Edit the material from the line containing "Movie Licensing (34, 2262)" through its final line, changing "Site Map" to "Sitemap" and keeping everything else identical. Return only those lines.

━━ RECORD LIST

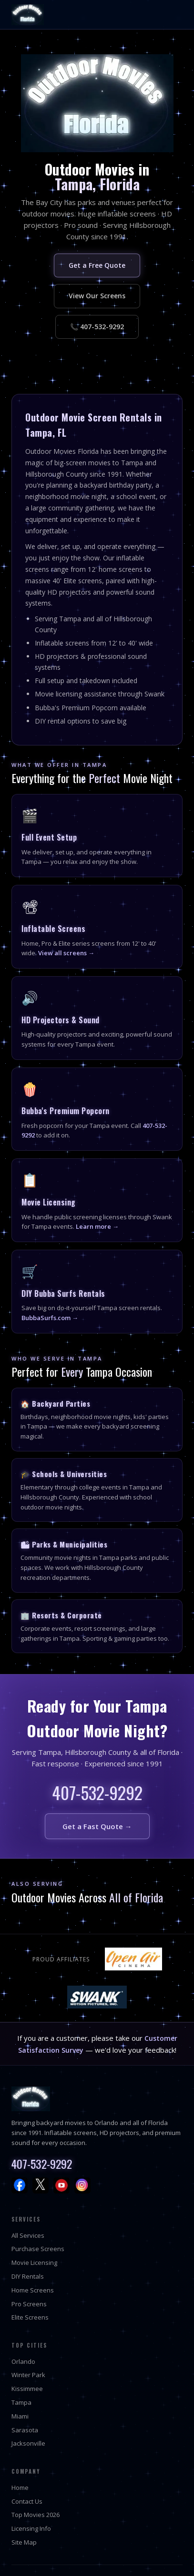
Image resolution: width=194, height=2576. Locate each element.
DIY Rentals (27, 2276)
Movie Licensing (34, 2262)
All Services (27, 2235)
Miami (20, 2416)
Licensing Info (31, 2528)
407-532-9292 (97, 1792)
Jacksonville (28, 2443)
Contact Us (26, 2501)
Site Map (24, 2542)
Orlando (23, 2361)
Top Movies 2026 (35, 2514)
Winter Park (28, 2374)
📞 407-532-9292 (97, 326)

━━━━

▸ **COMPLETE ANSWER**
Movie Licensing (34, 2262)
All Services (27, 2235)
Miami (20, 2416)
Licensing Info (31, 2528)
407-532-9292 (97, 1792)
Jacksonville (28, 2443)
Contact Us (26, 2501)
Sitemap (24, 2542)
Orlando (23, 2361)
Top Movies 2026 (35, 2514)
Winter Park (28, 2374)
📞 407-532-9292 (97, 326)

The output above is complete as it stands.